SUPPLIED DATA START
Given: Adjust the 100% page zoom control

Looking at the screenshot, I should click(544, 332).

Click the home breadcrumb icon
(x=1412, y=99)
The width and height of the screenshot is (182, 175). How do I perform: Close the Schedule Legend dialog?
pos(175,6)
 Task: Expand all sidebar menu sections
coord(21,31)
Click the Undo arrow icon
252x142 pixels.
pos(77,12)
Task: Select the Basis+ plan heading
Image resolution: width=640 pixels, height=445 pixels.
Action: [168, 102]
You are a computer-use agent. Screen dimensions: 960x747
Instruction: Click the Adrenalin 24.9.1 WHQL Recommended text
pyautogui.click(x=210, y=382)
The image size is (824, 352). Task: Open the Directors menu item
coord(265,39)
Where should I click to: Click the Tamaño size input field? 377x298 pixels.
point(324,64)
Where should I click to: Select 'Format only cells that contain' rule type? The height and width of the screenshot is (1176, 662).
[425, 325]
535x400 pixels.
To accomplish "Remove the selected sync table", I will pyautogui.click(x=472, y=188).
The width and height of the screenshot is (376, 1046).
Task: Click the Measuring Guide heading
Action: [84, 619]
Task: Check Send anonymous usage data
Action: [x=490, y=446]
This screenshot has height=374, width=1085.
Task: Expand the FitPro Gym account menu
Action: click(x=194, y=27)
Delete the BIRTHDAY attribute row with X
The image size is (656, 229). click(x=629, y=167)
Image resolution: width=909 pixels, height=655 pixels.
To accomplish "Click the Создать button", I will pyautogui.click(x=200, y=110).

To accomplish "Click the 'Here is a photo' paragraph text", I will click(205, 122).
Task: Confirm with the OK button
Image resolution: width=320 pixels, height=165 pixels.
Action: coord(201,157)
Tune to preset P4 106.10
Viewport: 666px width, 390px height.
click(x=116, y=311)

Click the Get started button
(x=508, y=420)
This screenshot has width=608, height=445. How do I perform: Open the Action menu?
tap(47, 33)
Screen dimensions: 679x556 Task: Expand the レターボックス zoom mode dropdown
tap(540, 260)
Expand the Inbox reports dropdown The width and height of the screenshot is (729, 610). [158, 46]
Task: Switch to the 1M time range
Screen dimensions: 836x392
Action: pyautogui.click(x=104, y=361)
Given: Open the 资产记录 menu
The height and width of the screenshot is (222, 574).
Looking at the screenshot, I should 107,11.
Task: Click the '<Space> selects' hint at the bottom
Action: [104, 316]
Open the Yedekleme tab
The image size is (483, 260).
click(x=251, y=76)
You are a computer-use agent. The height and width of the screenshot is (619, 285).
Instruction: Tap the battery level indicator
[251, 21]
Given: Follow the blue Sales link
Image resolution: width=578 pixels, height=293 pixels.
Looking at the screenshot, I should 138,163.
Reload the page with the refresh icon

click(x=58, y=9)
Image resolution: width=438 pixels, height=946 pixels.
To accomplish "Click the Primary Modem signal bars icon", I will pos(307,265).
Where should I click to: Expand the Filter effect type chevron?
SUPPLIED DATA END
# ABOUT THIS EXERCISE
Filter the records above for the string "computer" and copy each matching line.

# RESPONSE TO THIS EXERCISE
You are a computer-use agent. Screen dimensions: 960x747
You are a computer-use agent. The height and width of the screenshot is (619, 285).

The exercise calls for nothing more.